System Design Interview: Social Network at Scale (LinkedIn / Facebook)

⏱ 8 min read

Social networks combine graph data structures, feed generation, search, and recommendation systems — all at massive scale. This question appears frequently at LinkedIn, Meta, Twitter/X, and Snap. The key insight is that the social graph is the product — every feature depends on efficient graph traversal and storage.

Functional Requirements

User profiles (name, bio, work history, skills)
Connection/follow graph (directed for Twitter-style, undirected for LinkedIn-style)
News feed: posts from connections, ordered by relevance + recency
Search: find users by name, company, skill
People you may know (PYMK): connection recommendations
Notifications: when someone connects, likes, comments

Non-Functional Requirements and Scale

Metric	LinkedIn-Scale Target
Users	1 billion (200M daily active)
Connections per user	Average 500, max 30,000+
Posts per day	5 million new posts
Profile views per day	100M+
Feed read QPS	~500,000/s

Approach 1: Relational Database

-- Adjacency list: simple, works for moderate scale
CREATE TABLE connections (
    user_id_1  BIGINT NOT NULL,
    user_id_2  BIGINT NOT NULL,
    status     ENUM("pending", "connected") DEFAULT "pending",
    created_at TIMESTAMP DEFAULT NOW(),
    PRIMARY KEY (user_id_1, user_id_2)
);

-- Index both directions for undirected graph
CREATE INDEX idx_connections_reverse ON connections(user_id_2, user_id_1);

-- Get all connections for user 123
SELECT user_id_2 AS friend
FROM connections
WHERE user_id_1 = 123 AND status = "connected"
UNION
SELECT user_id_1
FROM connections
WHERE user_id_2 = 123 AND status = "connected";

Approach 2: Graph Database (LinkedIn uses this for PYMK)

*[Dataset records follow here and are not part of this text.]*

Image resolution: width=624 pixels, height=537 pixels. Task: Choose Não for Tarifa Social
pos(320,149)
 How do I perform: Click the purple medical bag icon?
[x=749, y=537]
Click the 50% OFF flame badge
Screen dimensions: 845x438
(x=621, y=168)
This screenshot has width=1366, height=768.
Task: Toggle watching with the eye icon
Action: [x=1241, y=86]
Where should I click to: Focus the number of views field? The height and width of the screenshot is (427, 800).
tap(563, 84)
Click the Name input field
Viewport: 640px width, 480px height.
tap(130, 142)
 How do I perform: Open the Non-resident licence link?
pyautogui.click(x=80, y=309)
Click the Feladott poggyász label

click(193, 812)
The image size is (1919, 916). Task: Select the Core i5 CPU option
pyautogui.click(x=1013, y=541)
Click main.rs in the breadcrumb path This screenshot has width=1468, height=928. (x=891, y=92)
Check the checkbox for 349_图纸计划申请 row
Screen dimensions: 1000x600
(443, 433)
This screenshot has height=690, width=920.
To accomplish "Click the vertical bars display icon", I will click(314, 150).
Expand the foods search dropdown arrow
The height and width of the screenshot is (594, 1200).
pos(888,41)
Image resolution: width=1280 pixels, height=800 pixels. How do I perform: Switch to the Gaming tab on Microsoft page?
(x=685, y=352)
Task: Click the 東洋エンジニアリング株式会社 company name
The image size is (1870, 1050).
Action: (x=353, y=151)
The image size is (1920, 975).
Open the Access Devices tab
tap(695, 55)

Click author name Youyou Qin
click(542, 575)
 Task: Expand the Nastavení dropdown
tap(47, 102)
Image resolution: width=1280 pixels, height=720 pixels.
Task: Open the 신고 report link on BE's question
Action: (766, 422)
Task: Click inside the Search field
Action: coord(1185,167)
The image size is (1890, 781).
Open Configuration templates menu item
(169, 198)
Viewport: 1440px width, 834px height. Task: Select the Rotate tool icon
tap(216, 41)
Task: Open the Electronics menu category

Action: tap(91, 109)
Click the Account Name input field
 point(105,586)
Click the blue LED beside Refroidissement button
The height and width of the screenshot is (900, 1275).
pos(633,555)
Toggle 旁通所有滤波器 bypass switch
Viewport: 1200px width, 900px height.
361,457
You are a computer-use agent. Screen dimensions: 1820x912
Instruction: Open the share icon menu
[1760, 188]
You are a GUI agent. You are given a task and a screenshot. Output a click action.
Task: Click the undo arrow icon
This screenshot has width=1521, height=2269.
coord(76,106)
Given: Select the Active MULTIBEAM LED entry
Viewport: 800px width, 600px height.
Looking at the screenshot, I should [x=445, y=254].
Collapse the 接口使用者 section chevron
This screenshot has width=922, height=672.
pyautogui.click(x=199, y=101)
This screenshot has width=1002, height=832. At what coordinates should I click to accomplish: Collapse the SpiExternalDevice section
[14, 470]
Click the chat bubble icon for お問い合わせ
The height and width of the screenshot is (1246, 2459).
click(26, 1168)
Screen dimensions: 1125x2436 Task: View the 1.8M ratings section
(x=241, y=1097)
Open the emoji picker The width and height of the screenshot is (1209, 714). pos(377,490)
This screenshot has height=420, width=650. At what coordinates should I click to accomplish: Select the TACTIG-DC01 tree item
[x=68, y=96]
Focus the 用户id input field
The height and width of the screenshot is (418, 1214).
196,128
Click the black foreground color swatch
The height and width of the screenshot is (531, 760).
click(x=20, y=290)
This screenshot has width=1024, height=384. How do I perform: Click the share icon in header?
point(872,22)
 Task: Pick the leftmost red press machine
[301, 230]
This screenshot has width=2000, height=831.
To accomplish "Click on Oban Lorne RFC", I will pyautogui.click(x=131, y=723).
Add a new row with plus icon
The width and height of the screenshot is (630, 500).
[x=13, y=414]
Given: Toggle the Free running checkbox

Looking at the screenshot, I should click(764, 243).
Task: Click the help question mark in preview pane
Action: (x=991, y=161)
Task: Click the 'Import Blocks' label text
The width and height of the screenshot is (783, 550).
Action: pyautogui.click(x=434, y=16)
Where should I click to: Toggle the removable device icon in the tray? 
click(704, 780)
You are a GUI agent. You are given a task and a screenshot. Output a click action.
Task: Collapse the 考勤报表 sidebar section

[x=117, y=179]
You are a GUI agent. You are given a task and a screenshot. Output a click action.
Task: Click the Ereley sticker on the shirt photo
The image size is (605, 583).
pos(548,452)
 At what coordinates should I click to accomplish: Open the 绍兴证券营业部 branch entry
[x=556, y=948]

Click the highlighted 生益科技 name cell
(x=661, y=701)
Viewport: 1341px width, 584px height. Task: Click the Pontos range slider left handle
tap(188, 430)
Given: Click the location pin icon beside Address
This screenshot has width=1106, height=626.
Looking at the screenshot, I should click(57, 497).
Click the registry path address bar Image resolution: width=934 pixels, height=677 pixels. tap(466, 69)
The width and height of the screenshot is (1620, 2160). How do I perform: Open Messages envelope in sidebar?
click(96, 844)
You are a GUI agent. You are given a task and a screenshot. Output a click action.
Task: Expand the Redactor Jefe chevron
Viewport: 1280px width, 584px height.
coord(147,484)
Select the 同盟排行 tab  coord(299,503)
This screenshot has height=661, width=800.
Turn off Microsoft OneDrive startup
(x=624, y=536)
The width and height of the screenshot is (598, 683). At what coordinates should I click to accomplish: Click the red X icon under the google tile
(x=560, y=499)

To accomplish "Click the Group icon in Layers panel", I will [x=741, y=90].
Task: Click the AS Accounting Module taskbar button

Graph databases (Neo4j, Amazon Neptune) model nodes and edges natively. Cypher query language for complex traversals:

// Neo4j: Find 2nd-degree connections (friends of friends)
MATCH (u:User {id: 123})-[:CONNECTED_TO]->(:User)-[:CONNECTED_TO]->(fof:User)
WHERE NOT (u)-[:CONNECTED_TO]->(fof) AND fof.id <> 123
RETURN fof.name, COUNT(*) AS mutual_connections
ORDER BY mutual_connections DESC
LIMIT 20

// Why graph DB? SQL requires self-join for each degree of separation.
// 3rd degree in SQL: 3 nested joins — slow and messy.
// Graph DB traverses naturally.

Approach 3: Hybrid (most production systems)

PostgreSQL for direct connections (1st degree) — queried on every profile load
Redis cache for connection lists of active users
Graph DB or distributed graph system (LinkedIn uses their own system, “Espresso” + “Venice”) for PYMK multi-hop traversals

Feed Generation: Fan-out On Write vs Fan-out On Read

Fan-out on Write (Push Model)

When a user posts, precompute and write the post to all followers feed caches.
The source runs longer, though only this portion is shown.